→ **GIVEN INSTRUCTION**: Return every line of the data below without any changes, leaving out the pictures.

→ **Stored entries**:
▬▬▬

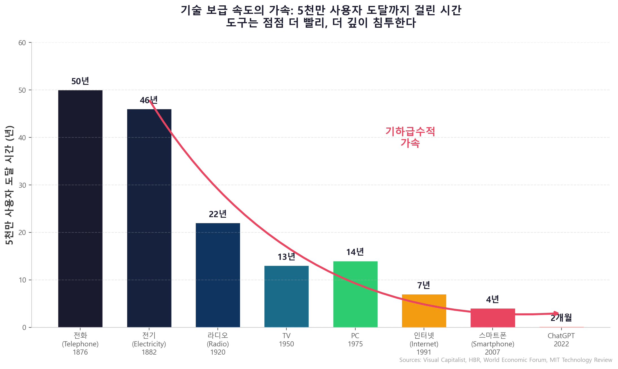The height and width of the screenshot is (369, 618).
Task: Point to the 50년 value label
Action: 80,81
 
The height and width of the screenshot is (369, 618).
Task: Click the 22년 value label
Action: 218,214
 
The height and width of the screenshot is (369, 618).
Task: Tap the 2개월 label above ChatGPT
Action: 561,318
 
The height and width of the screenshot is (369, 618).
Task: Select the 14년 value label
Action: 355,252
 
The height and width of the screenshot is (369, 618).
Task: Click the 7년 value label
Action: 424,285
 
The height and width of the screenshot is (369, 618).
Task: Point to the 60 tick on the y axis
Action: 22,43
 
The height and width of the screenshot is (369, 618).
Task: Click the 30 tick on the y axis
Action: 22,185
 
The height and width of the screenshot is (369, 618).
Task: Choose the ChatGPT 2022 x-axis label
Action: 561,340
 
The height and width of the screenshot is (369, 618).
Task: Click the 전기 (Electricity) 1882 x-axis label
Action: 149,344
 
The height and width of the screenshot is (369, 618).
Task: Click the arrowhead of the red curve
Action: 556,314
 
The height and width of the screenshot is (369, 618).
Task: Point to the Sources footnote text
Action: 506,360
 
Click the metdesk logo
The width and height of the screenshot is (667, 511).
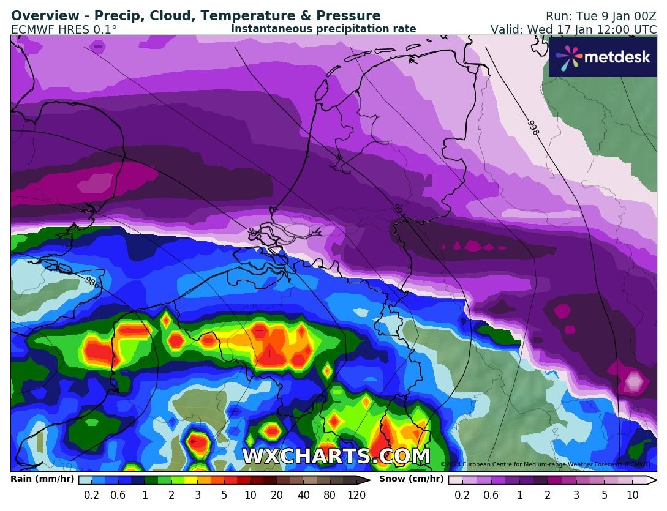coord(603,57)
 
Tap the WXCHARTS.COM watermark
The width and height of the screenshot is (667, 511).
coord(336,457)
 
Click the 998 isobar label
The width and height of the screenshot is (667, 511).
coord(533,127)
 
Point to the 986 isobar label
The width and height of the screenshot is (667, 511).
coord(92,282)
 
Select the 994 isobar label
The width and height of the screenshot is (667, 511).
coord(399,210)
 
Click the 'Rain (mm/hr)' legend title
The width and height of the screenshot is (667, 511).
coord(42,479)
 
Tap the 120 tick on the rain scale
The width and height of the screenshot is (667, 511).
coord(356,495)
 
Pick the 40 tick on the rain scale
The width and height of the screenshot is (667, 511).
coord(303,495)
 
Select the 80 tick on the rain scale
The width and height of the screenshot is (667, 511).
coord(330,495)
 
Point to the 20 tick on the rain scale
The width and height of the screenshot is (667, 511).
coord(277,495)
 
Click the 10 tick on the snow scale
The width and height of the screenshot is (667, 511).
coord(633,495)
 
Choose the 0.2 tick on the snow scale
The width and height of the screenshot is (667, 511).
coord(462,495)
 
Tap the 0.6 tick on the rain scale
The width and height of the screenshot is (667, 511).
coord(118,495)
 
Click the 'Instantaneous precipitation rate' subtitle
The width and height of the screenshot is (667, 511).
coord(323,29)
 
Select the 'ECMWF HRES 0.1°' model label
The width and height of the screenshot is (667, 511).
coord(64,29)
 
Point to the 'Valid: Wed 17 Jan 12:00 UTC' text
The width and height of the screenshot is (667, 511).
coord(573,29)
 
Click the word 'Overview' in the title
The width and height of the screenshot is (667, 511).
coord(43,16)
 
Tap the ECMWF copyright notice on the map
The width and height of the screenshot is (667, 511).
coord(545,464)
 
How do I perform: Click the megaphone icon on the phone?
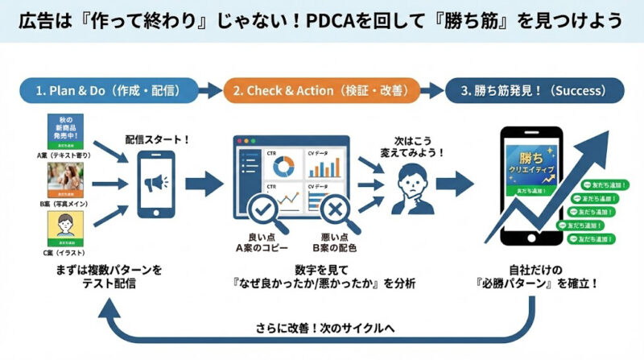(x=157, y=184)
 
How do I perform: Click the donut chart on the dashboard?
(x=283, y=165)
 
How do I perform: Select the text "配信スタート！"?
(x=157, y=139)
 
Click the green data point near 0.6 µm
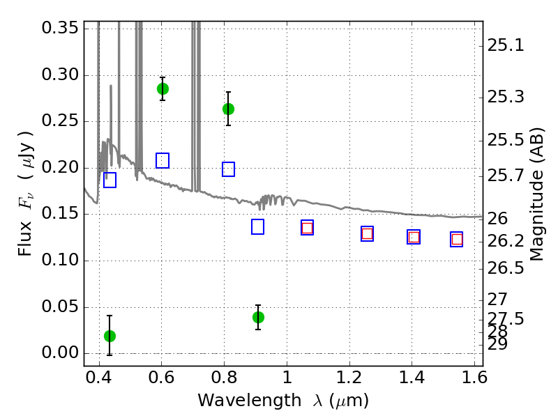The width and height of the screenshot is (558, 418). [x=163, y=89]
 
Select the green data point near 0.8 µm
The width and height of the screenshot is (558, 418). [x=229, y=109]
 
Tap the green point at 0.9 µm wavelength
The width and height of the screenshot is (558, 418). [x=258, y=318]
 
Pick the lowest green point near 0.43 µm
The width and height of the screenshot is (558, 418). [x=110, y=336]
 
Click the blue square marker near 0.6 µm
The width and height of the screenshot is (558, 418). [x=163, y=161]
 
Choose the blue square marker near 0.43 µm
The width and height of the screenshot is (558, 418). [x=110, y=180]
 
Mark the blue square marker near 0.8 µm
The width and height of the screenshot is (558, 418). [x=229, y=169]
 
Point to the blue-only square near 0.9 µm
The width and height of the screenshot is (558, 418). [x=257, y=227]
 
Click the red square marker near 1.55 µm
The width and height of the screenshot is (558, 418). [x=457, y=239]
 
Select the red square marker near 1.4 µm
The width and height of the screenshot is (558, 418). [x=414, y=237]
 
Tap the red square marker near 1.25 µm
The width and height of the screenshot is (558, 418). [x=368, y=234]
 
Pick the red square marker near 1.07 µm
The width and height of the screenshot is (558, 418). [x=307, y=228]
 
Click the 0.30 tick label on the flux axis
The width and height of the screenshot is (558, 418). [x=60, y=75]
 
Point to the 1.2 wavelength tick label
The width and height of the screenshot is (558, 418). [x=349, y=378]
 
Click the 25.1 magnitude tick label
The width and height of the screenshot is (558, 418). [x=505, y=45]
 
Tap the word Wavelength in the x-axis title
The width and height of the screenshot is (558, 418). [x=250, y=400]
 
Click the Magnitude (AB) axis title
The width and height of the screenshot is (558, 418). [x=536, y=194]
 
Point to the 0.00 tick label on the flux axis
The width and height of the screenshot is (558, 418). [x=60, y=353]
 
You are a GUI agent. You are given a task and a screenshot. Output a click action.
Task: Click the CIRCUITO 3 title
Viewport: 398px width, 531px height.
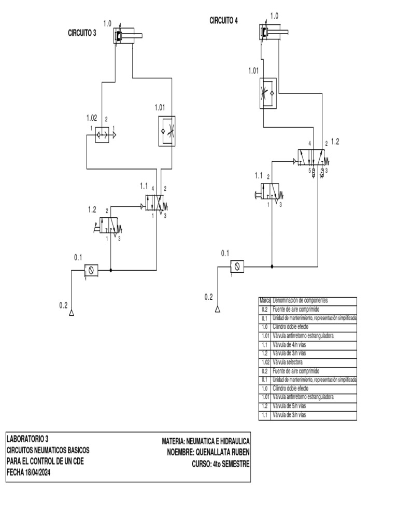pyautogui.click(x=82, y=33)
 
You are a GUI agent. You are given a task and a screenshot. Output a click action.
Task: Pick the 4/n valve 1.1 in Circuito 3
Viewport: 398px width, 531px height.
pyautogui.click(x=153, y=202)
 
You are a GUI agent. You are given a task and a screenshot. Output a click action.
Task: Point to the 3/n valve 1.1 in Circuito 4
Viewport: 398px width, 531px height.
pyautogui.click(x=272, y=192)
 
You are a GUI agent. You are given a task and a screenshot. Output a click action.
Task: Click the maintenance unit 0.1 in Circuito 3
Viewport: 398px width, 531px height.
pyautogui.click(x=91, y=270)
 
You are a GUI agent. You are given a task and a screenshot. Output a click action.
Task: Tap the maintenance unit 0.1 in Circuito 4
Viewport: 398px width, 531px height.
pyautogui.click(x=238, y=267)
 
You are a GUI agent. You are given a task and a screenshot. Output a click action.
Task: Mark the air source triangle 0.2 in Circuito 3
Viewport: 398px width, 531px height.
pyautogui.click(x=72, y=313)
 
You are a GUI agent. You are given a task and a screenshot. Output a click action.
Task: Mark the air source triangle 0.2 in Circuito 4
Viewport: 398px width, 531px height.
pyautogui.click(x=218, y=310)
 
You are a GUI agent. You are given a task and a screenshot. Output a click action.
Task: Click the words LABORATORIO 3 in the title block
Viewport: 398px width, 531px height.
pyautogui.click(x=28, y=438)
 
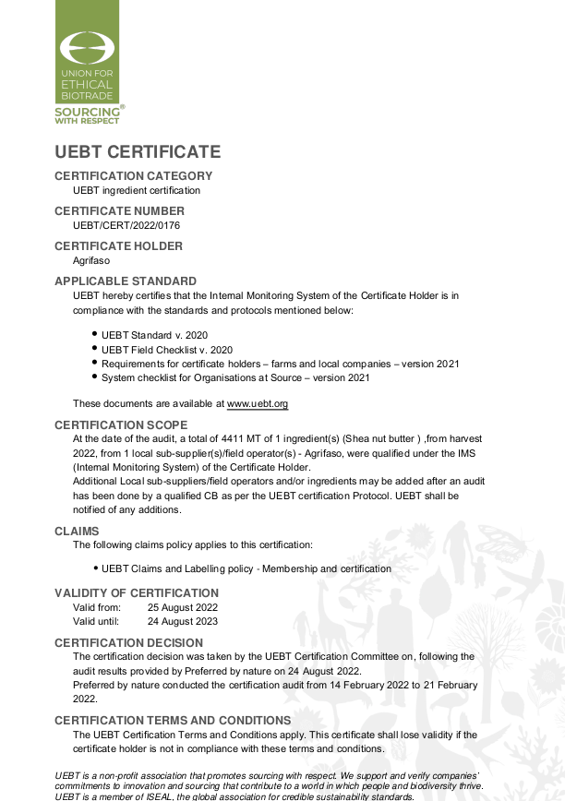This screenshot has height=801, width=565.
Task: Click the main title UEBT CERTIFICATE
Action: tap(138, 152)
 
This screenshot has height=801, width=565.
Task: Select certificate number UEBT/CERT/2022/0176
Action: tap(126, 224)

▬▬▬

→ **RESULT OF THE TASK**:
The height and width of the screenshot is (369, 618).
Task: Point to the 50년 value label
Action: 80,81
 
The height and width of the screenshot is (369, 618).
Task: Click the 22년 value label
Action: 218,214
 
The height and width of the screenshot is (369, 618).
Task: Tap the 2개월 label above ChatGPT
Action: 561,318
 
The height and width of the screenshot is (369, 618).
Task: Select the 14년 value label
Action: 355,252
 
The height and width of the screenshot is (369, 618).
Task: Click the 7년 value label
Action: 424,285
 
The height and width of the screenshot is (369, 618).
Task: Point to the 60 tick on the y axis
Action: 22,43
 
The height and width of the screenshot is (369, 618).
Task: Click the 30 tick on the y axis
Action: 22,185
 
The height and width of the screenshot is (369, 618).
Task: Choose the ChatGPT 2022 x-axis label
Action: 561,340
 
The height and width of the screenshot is (369, 618).
Task: Click the 전기 (Electricity) 1882 x-axis label
Action: 149,344
 
The height and width of the screenshot is (369, 618).
Task: Click the arrowhead of the red curve
Action: 556,314
 
The height and width of the screenshot is (369, 618).
Task: Point to the Sources footnote text
Action: 506,360
 
Click the metdesk logo
The width and height of the screenshot is (667, 511).
coord(603,57)
 
Tap the WXCHARTS.COM watermark
The width and height of the screenshot is (667, 511).
coord(336,457)
 
Click the 998 isobar label
The width and height of the screenshot is (667, 511).
coord(533,127)
 
Point to the 986 isobar label
The width and height of the screenshot is (667, 511).
coord(92,282)
 
Select the 994 isobar label
The width and height of the screenshot is (667, 511).
coord(399,210)
 
Click the 'Rain (mm/hr)' legend title
The width and height of the screenshot is (667, 511).
coord(42,479)
 
Tap the 120 tick on the rain scale
The width and height of the screenshot is (667, 511).
coord(356,495)
 
Pick the 40 tick on the rain scale
The width and height of the screenshot is (667, 511).
coord(303,495)
 
Select the 80 tick on the rain scale
The width and height of the screenshot is (667, 511).
coord(330,495)
 
Point to the 20 tick on the rain scale
The width and height of the screenshot is (667, 511).
coord(277,495)
 
Click the 10 tick on the snow scale
The width and height of the screenshot is (667, 511).
coord(633,495)
 
Choose the 0.2 tick on the snow scale
The width and height of the screenshot is (667, 511).
coord(462,495)
 
Tap the 0.6 tick on the rain scale
The width and height of the screenshot is (667, 511).
coord(118,495)
 
Click the 'Instantaneous precipitation rate' subtitle
The width and height of the screenshot is (667, 511).
coord(323,29)
 
Select the 'ECMWF HRES 0.1°' model label
The width and height of the screenshot is (667, 511).
coord(64,29)
 
Point to the 'Valid: Wed 17 Jan 12:00 UTC' text
The width and height of the screenshot is (667, 511).
coord(573,29)
 
Click the word 'Overview' in the title
The width and height of the screenshot is (667, 511).
coord(43,16)
 
Tap the ECMWF copyright notice on the map
The width and height of the screenshot is (667, 511).
coord(545,464)
 
How do I perform: Click the megaphone icon on the phone?
(x=157, y=184)
 
How do I perform: Click the donut chart on the dashboard?
(x=283, y=165)
 
How do I perform: Select the text "配信スタート！"?
(x=157, y=139)
 
Click the green data point near 0.6 µm
The width and height of the screenshot is (558, 418). [x=163, y=89]
 
Select the green data point near 0.8 µm
The width and height of the screenshot is (558, 418). [x=229, y=109]
 
Tap the green point at 0.9 µm wavelength
The width and height of the screenshot is (558, 418). [x=258, y=318]
 
Pick the lowest green point near 0.43 µm
The width and height of the screenshot is (558, 418). [x=110, y=336]
 
Click the blue square marker near 0.6 µm
The width and height of the screenshot is (558, 418). [x=163, y=161]
 
Choose the blue square marker near 0.43 µm
The width and height of the screenshot is (558, 418). [x=110, y=180]
 
Mark the blue square marker near 0.8 µm
The width and height of the screenshot is (558, 418). [x=229, y=169]
 
Point to the blue-only square near 0.9 µm
The width and height of the screenshot is (558, 418). [x=257, y=227]
 
Click the red square marker near 1.55 µm
The width and height of the screenshot is (558, 418). [x=457, y=239]
 
Select the red square marker near 1.4 µm
The width and height of the screenshot is (558, 418). [x=414, y=237]
 
Tap the red square marker near 1.25 µm
The width and height of the screenshot is (558, 418). [x=368, y=234]
 
Pick the red square marker near 1.07 µm
The width and height of the screenshot is (558, 418). [x=307, y=228]
 
Click the 0.30 tick label on the flux axis
The width and height of the screenshot is (558, 418). [x=60, y=75]
 
Point to the 1.2 wavelength tick label
The width and height of the screenshot is (558, 418). [x=349, y=378]
 
Click the 25.1 magnitude tick label
The width and height of the screenshot is (558, 418). [x=505, y=45]
 
Tap the word Wavelength in the x-axis title
The width and height of the screenshot is (558, 418). [x=250, y=400]
 
Click the Magnitude (AB) axis title
The width and height of the screenshot is (558, 418). [x=536, y=194]
 
Point to the 0.00 tick label on the flux axis
The width and height of the screenshot is (558, 418). [x=60, y=353]
 
You are a GUI agent. You are given a task and a screenshot. Output a click action.
Task: Click the CIRCUITO 3 title
Viewport: 398px width, 531px height.
pyautogui.click(x=82, y=33)
 
You are a GUI agent. You are given a task and a screenshot. Output a click action.
Task: Pick the 4/n valve 1.1 in Circuito 3
Viewport: 398px width, 531px height.
pyautogui.click(x=153, y=202)
 
You are a GUI agent. You are given a task and a screenshot. Output a click action.
Task: Point to the 3/n valve 1.1 in Circuito 4
Viewport: 398px width, 531px height.
pyautogui.click(x=272, y=192)
 
You are a GUI agent. You are given a task and a screenshot. Output a click action.
Task: Click the maintenance unit 0.1 in Circuito 3
Viewport: 398px width, 531px height.
pyautogui.click(x=91, y=270)
 
You are a GUI agent. You are given a task and a screenshot. Output a click action.
Task: Tap the maintenance unit 0.1 in Circuito 4
Viewport: 398px width, 531px height.
pyautogui.click(x=238, y=267)
 
You are a GUI agent. You are given a task and a screenshot. Output a click action.
Task: Mark the air source triangle 0.2 in Circuito 3
Viewport: 398px width, 531px height.
pyautogui.click(x=72, y=313)
 
You are a GUI agent. You are given a task and a screenshot. Output a click action.
Task: Mark the air source triangle 0.2 in Circuito 4
Viewport: 398px width, 531px height.
pyautogui.click(x=218, y=310)
 
You are a GUI agent. You are given a task and a screenshot. Output a click action.
Task: Click the words LABORATORIO 3 in the title block
Viewport: 398px width, 531px height.
pyautogui.click(x=28, y=438)
 
This screenshot has height=801, width=565.
Task: Click the main title UEBT CERTIFICATE
Action: tap(138, 152)
 
This screenshot has height=801, width=565.
Task: Select certificate number UEBT/CERT/2022/0176
Action: tap(126, 224)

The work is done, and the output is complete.